Any pointers how I can successfully build with the supplied credentials will be greatly appreciated.
Check the permissions of the impersonation user.
After just setting the flag to false, <identity impersonate="false"/>, it also came to life for me.
However, once setting it back to true, it built fine, but when I loaded the site, I got:
The current identity (XN-DTDEV\Fusion)
does not have write access to
'C:\Windows\Microsoft.NET\Framework64\v4.0.30319\Temporary
ASP.NET Files'.
Now this machine is on a domain, and that user is local, which should have administrative privileges. When I checked back, it didn't. It looks like there is a policy re-setting the local administrators each reboot.
I realize there's already an accepted answer, but for anyone else coming to this page via a search on the error code....
Review the permissions of the user that you're trying to impersonate.
In my situation, I was only getting the error on my development machine, rather then on our staging or deployment servers. (For a while I got around this by removing the 'identity' node from config in my dev environment and just adding the line in post-build so it wasn't a problem anyone other than me..

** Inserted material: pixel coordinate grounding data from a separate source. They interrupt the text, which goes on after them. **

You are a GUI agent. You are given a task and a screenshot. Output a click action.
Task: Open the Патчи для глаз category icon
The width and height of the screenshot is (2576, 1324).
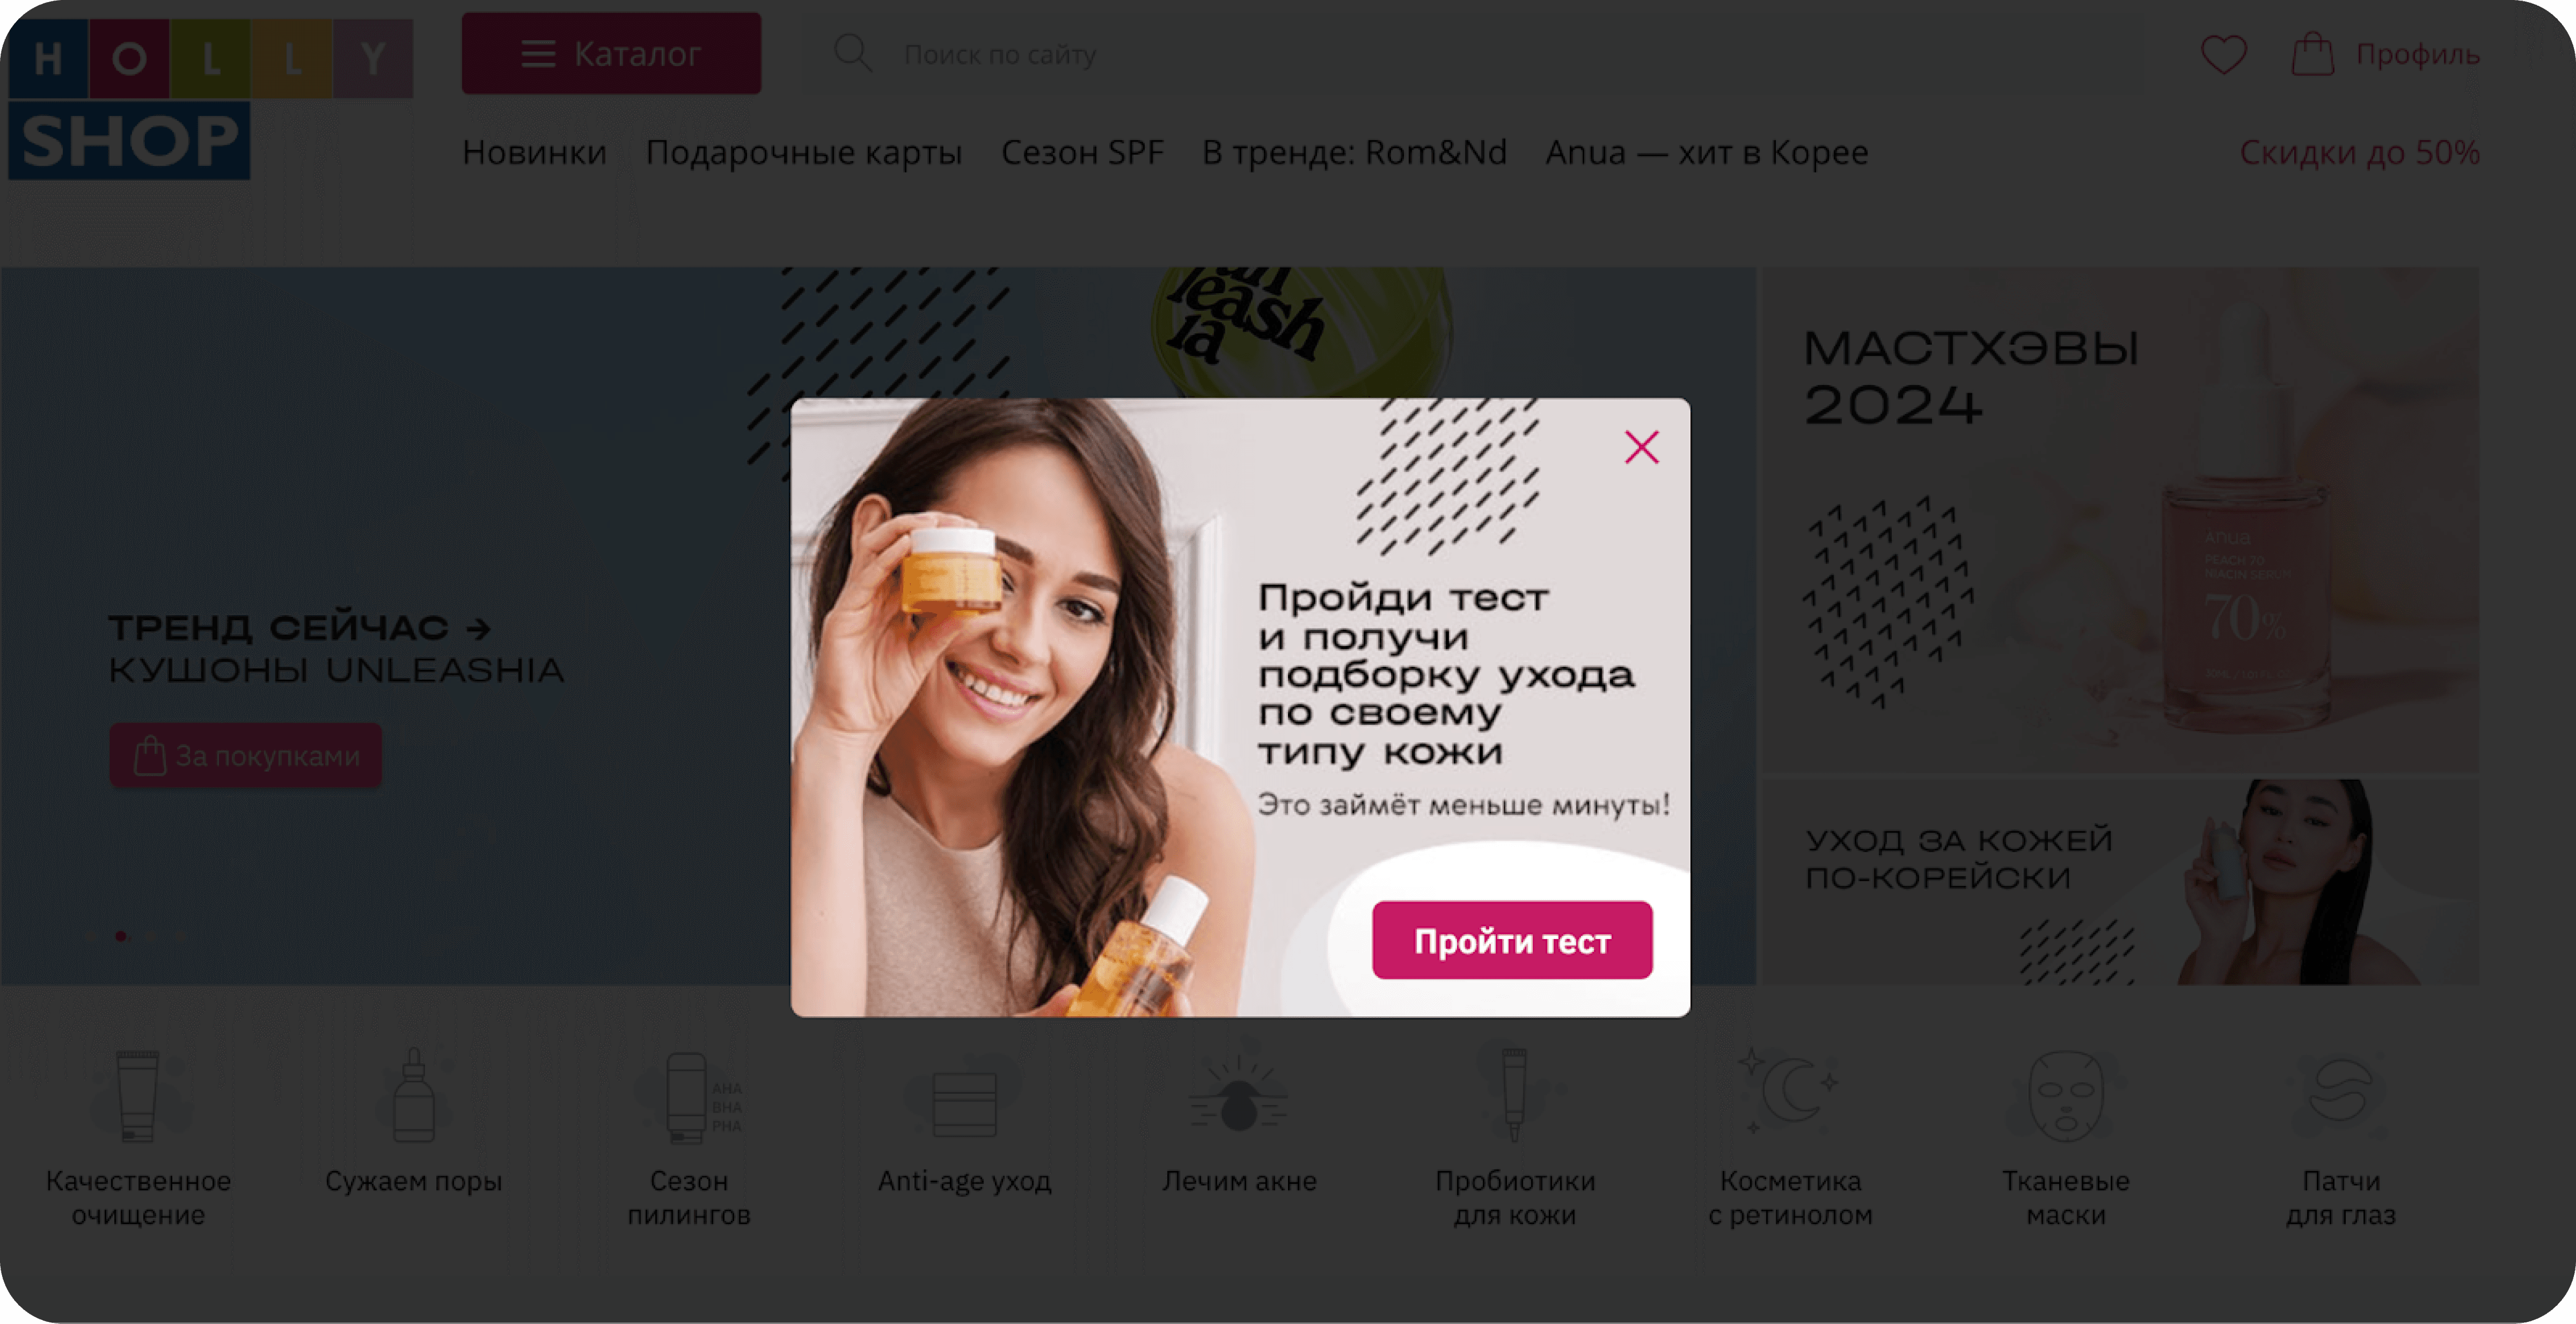click(x=2340, y=1097)
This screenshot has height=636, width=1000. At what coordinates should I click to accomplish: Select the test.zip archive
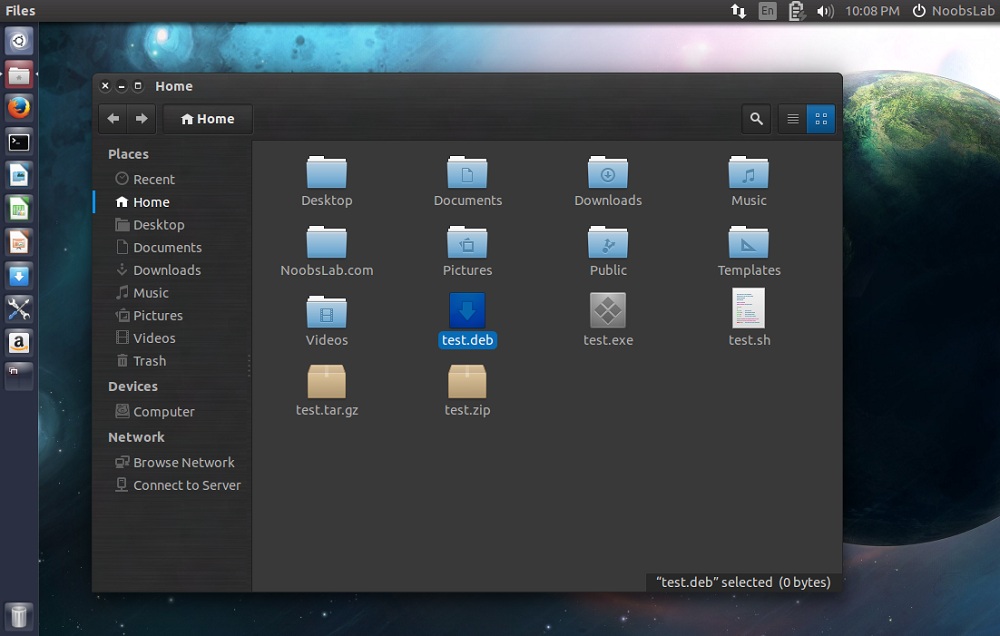467,383
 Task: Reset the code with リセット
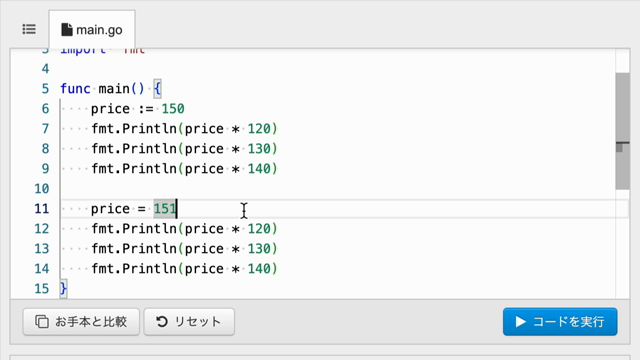point(189,322)
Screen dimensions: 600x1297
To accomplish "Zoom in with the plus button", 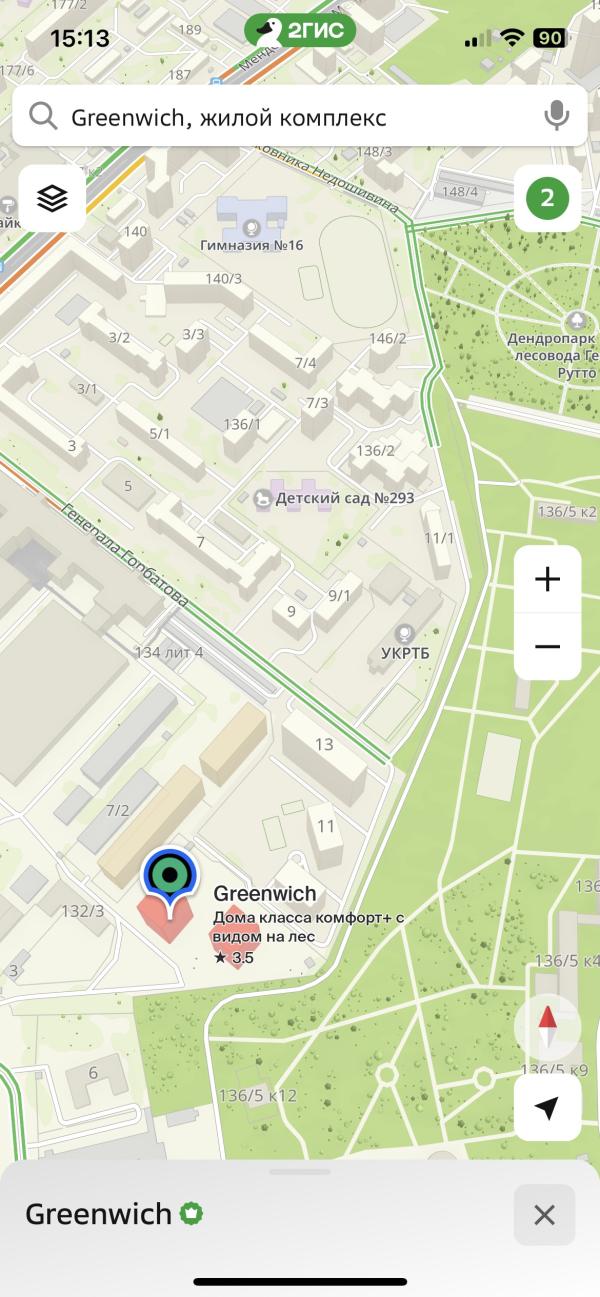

In my environment we have a specific user that all our web apps impersonate when running. I had created the user account, but hadn't explicitly set its account permissions. When I added the user as an Adminstrator on my dev machine, this problem went away completely. (Not ideal, I know, but it "works for me", and has minimal harm since that user account is locked down on our 'real' servers anyways..)
after changing permissions on "Temporary ASP.NET Files" you need to delete its contents and allow the new files to inherit the new security permissions
If any of the solutions mentioned before didn't work, and you're using impersonation.
The answer is to give permission for the user that you're impersonating access to the following folders :
C:\Windows\Microsoft.NET\Framework[v4.0.30319 or the version that you're using]\Temporary ASP.NET Files
Your site directory.
also you might need to create folder as the following :
C:\Windows\Microsoft.NET\Framework\[v4.0.30319 or the version that you're using]\Temporary ASP.NET Files\[Application-Name-Goes-Here]
But try the previous first, it worked for me.
Those two changes for granting the impersonated user permission to be able to save the temp data, and pull the dll files, and any needed files from the directories
Thanks for the reply mattdwen - unfortunately your suggestion never worked (the 'Temporary ASP.NET Files' folder permissions were correct) but did provide the hint that lead to me (HACK) resolving the problem. After reading your answer I tried the following which led me in a different direction:
(1) I successfully rebuilt the solution 3 times using <impersonate="true"/>, <identity impersonate="false"/> and <identity impersonate="true" userName="DOMAIN\different-user" password="password"/> (here "different-user" is a local admin).
(2) I then amended the web.config back to the original <identity impersonate="true" userName="DOMAIN\user" password="password"/> and ONLY rebuilt the ASP.NET website project - success.
This has led me to conclude (strongly hinted at by the original error message) that VS when rebuilding the solution is unable (for as yet unknown reason) to build one of the Class Libraries or its dependencies with <identity impersonate="true" userName="DOMAIN\user" password="password"/> in the ASP.NET website project.
The Class Library in question has a number of references to 3rd party components, Office interops, etc. which for now would be too time consuming to attempt to eliminate one by one and discover the real underlying reason.
Therefore, I have temporarily implemented the hack (cringe) to add the original user to local admins.